Toda filosofia é hermenêutica. Todo texto é uma metáfora. Todo dito (símbolo) é dotado de excesso de sentido, toda hermenêutica é fenomenológica, o que significa que antes de pensarmos o mundo já temos o mundo e já estamos no mundo. Já pertencemos ao mundo antes de ele nos pertencer a nós e antes de o dominarmos. Também já somos e já temos história e tradição antes de o pensarmos".
Porque, para Ricoeur todas as interpretações, ainda que conflituosas ou mesmo contraditórias, são igualmente válidas. A compreensão é sempre mediada por uma interpretação, isso se verifica, por exemplo nas conversações nossas de cada dia.

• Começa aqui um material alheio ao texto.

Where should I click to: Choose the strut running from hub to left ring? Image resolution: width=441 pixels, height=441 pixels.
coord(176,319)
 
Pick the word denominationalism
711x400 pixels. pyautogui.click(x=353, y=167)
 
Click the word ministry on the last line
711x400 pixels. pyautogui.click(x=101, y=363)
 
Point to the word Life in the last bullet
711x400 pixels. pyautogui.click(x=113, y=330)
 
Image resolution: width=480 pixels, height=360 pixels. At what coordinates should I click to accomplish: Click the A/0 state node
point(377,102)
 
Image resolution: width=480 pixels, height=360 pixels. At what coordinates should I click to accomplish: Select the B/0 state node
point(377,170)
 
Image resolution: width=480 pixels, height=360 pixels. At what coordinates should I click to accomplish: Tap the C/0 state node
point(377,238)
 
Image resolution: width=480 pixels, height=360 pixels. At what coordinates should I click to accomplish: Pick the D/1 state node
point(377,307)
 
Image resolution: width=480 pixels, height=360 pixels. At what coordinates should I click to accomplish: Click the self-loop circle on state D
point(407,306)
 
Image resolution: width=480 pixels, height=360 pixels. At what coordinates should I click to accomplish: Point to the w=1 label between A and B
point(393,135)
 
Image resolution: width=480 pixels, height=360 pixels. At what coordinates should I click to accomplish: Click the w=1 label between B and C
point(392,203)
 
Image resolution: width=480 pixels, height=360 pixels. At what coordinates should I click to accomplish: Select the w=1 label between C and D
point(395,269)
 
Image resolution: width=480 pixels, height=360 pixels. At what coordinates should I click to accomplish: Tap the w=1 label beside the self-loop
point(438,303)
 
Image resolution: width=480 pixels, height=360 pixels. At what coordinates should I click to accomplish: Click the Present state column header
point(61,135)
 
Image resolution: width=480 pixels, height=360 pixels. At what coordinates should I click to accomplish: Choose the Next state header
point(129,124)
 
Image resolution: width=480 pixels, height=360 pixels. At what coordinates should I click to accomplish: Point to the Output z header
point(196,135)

Quando não compreendemos espontaneamente o que o outro diz pedimos-lhe uma explicação, perguntamos-lhe o que quer dizer, e a explicação que ele nos dá permite-nos compreender melhor. E isto procede toda a exegese e toda a filosofia!
Portanto, é inútil uma interpretação exata pela via protológica ou escatológica das coisas, isto por que a compreensão é mediada ou mediatizada por uma interpretação ou interpretações que o situem entre os dois pólos o que não significa necessariamente confusão, pelo contrário elas as interpretações são instigadoras para uma melhor compreensão que deve ser precedida por duas vias.
A via longa e a via curta. No primeiro caso temos a linguagem que estando no mundo bem como o homem se dizem e se dizem ao ápice da ontologia, aliás é ela a ontologia que anima toda a compreensão e na segunda via chamada de curta temos o encurtamento das distâncias, isto por que a linguagem é abertura ao ser e já está diretamente ligado a ele, liga a ele por um devir. Sempre sujeita a modificações por seu dinamismo.
Destarte, que é a interpretação que leva, assim, ao conhecimento indireto da nossa existência, pois o texto é interpretado para compreender a existência que o o próprio texto expressa e fixa. O que equivale dizer que o sujeito que se interpreta e compreende ao interpretar os sinais já não é o cogito; é o existente que se descobre, pela exegese da sua vida, posto no ser antes mesmo de se pôr e de se possuir. (Existir é ser interpretado).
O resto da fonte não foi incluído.